By Dr. Richard Connolly
Vladimir Putin has delivered his annual press conference and at the top of the agenda was the Russian economy, reflecting that the turmoil buffeting the Russian rouble has reached critical levels.
After a steady depreciation over recent months, the rouble reached an all-time low on December 16. The country is on the verge of a recession as a result of falling oil prices and the impact of Western sanctions over the Ukraine crisis.
Despite Putin’s belief that the Russian Central Bank and government are taking adequate measures to deal with the situation, the rouble is still very weak. As long as the currency continues to fall, so it becomes more likely that capital controls will be imposed as a way for the government to regain control of the economy.
This would bring the flow of capital in and out of the country under government control and would represent a significant u-turn for Russian officials who have dismissed such a step as inconceivable. But drastic times may result in drastic action being taken by the central bank.
From a purely economic point of view, capital controls might not appear to be a bad option. After all, Malaysia employed capital controls in 1998 to stave off the ill effects of the Asian financial crisis. Like Russia today, Malaysian policymakers saw a flexible exchange rate policy fail to prevent a rapid depreciation of the ringgit, followed by a severe recession. Once it became apparent that the ringgit was not going to bounce back, capital controls were introduced to stem the tide of currency outflows. In the end, the Malaysian economy recovered quicker than many of the other economies affected by the Asian crisis.
If the authorities perceive the patience of the population to be wearing thin, the temptation for Russian policymakers to introduce similar measures today will surely rise. This might take the form of some or all of the following: forced sales of foreign currency by exporters, limitations of foreign currency withdrawals from banks, limitations on purchases of foreign currency, and controls over bank currency outflows.
If capital controls are introduced – and if they were to have the same stabilising effect that they had in Malaysia in the late 1990s – it might appear to be a small price to pay for greater macroeconomic stability. However, any move away from market-based mechanisms for governing the Russian economy need to be placed in the wider context of increasing state control over the most important sectors of the economy.
During the past decade, economic policy in Russia has turned gradually more dirigiste. First the state increased its control over the strategically vital energy sector, exemplified by the expropriation and incarceration of Mikhail Khodorkovsky. This allowed the state to tap natural resource revenues more effectively, enabling it to expand public spending for the best part of a decade. The numbers of buzhetniki – those dependent on the state for income or employment – swelled.
Meanwhile, the state’s control over the financial sector has grown, giving it greater power over which firms would be granted access to finance. Large enterprises with strong links to the state benefited at the expense of small and medium-sized enterprises, most of which are forced to rely on their own cash reserves to finance investment.
State spending on the defence industry also rose. Although Westerners tend to view any increase in arms expenditure in Russia as indicative of a more assertive foreign policy, there is also an important socio-economic dimension. The military-industrial complex is Russia’s largest manufacturing sector, employing large numbers of relatively skilled workers. Russia is the world’s second-largest arms exporter and many in the elite consider armaments to represent one of Russia’s few internationally competitive technology-intensive industries.

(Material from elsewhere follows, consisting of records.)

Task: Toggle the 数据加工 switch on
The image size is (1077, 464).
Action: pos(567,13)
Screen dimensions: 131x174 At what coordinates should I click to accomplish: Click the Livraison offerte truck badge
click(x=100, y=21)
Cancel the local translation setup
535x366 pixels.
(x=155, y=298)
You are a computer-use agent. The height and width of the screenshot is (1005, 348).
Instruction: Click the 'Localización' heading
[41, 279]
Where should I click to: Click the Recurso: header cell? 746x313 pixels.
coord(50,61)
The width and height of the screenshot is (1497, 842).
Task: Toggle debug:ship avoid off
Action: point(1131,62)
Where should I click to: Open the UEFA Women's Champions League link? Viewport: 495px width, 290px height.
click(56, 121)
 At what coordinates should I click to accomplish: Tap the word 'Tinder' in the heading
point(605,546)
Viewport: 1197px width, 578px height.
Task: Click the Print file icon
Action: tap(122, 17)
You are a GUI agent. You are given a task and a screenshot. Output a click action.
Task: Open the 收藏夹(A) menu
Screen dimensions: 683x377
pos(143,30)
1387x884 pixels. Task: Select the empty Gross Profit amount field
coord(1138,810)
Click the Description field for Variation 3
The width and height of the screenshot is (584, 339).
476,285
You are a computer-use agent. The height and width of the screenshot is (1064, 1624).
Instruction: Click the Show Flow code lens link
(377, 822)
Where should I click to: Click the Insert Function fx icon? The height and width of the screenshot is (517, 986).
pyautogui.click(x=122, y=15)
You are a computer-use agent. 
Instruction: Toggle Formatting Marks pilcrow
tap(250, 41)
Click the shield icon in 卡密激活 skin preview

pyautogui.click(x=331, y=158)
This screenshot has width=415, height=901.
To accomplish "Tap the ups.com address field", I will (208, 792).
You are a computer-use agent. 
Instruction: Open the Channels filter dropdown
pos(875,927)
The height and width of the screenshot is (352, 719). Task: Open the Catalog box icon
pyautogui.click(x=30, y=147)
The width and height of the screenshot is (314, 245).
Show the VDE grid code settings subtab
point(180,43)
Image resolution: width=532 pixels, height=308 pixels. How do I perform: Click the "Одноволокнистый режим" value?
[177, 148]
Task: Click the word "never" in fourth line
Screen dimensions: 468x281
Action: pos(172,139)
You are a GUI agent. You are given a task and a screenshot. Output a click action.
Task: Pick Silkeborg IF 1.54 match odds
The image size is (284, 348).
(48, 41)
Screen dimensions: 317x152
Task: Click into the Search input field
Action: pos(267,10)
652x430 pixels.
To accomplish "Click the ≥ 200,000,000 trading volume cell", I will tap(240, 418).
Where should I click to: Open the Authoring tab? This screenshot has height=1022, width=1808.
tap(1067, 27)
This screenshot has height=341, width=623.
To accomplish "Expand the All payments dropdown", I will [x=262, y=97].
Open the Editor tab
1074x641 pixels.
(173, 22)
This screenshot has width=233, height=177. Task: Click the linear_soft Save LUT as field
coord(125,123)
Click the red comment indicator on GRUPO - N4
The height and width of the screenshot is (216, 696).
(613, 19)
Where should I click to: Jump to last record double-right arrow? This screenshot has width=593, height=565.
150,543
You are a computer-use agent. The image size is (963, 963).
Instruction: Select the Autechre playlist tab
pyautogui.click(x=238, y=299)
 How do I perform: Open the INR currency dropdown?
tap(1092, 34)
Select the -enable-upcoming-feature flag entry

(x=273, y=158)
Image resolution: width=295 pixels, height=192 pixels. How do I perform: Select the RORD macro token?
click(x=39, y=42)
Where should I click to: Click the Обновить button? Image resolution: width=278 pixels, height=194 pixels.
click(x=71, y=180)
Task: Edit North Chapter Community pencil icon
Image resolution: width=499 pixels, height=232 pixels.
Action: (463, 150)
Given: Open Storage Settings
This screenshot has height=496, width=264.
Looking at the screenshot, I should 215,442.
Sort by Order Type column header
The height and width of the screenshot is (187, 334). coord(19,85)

As the state’s role in owning, influencing or funding economic activity grew, so reliance on the market-based allocation of resources declined. Even the modernisation agenda which followed the 2008 financial crisis, associated with the ostensibly more liberal prime minister, Dmitri Medvedev, was nothing more than a motley group of ineffectual projects led by powerful interests connected to the state.
While the state’s role grew stronger, property rights – which are key to successful long-term economic development – weakened. In today’s Russia, property rights are, as they were under Peter the Great in the 17th century, conditional on service to the state. Those who cultivate close ties with the ruling elite and who pay due political obeisance in their enterprises are left alone to enjoy their riches. Those who assert any independence often find themselves subjected to legal proceedings that are usually little more than fig leaves used to justify the expropriation of private property, often with the connivance of state officials.
It is against this backdrop that the importance of capital controls becomes clear. If capital controls are imposed, they will represent yet another piece in the jigsaw of what is emerging as Putin’s new economic policy. This policy could, like its eponymous NEP counterpart of the 1920s, reposition the state in control of all the “commanding heights” of the Russian economy, with only a small portion of activity free from state influence.
Capital controls could, by centralising control of financial flows, help the state cement its control over the bulk of financial resources in Russia, further reducing the scope for the emergence of any significant independent economic or political forces in the future.